Peran Krusial Pengepul dan Pengelola Suap
Dalam skema korupsi ini, figur pengepul uang suap memegang fungsi vital. Mereka tidak hanya bertindak sebagai penampung rekening penampung, tetapi juga menyaring komunikasi agar pihak pemberi suap tidak berhubungan langsung dengan pejabat tinggi ATR/BPN.
KPK merinci beberapa peran spesifik yang dimainkan oleh sindikat struktur bayangan ini:
- Koordinator Lapangan: Bertugas mengawal berkas fisik dan memastikan persetujuan teknis di tingkat pengukuran tanah berjalan mulus.
- Pengepul Finansial: Mengamankan transaksi tunai maupun transfer antar-rekening nominee guna menyamarkan jejak transaksi.
- Pengelola Distribusi: Mengatur persentase pembagian uang sesuai jabatan para pejabat yang terlibat dalam penerbitan HGB.
Komitmen Bersih-Bersih Mafia Tanah
Terbongkarnya struktur bayangan ini mempertegas tantangan berat dalam reformasi agraria nasional.
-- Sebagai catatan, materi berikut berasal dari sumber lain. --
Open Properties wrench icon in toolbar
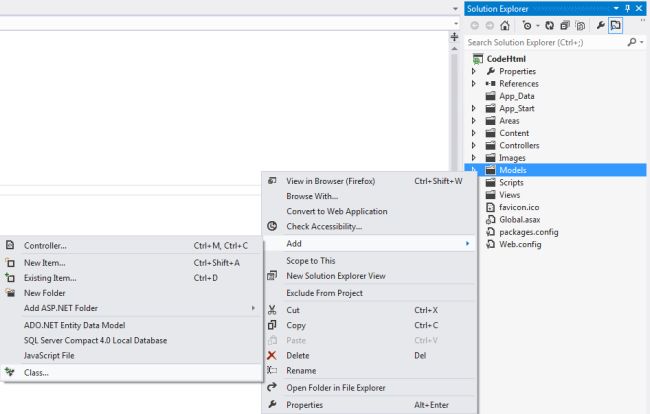click(x=600, y=26)
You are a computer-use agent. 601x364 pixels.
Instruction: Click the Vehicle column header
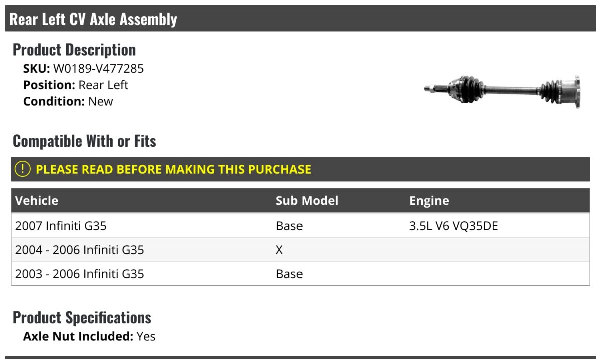click(x=37, y=201)

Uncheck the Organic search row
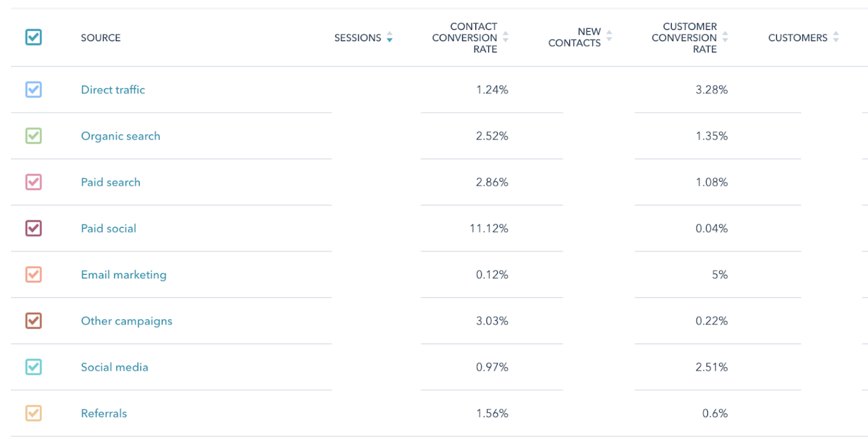coord(33,136)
Modus operandi yang memanfaatkan celah birokrasi ini dinilai sangat merugikan kepastian hukum investasi dan hak masyarakat luas atas tanah.
KPK menegaskan akan terus menelusuri ke mana saja aliran dana panas tersebut bermuara, termasuk mendalami potensi Tindak Pidana Pencucian Uang (TPPU) terhadap aset-aset milik para tersangka. Publik kini menanti langkah pembersihan menyeluruh di tubuh ATR/BPN agar mafia tanah tidak lagi memiliki ruang gerak.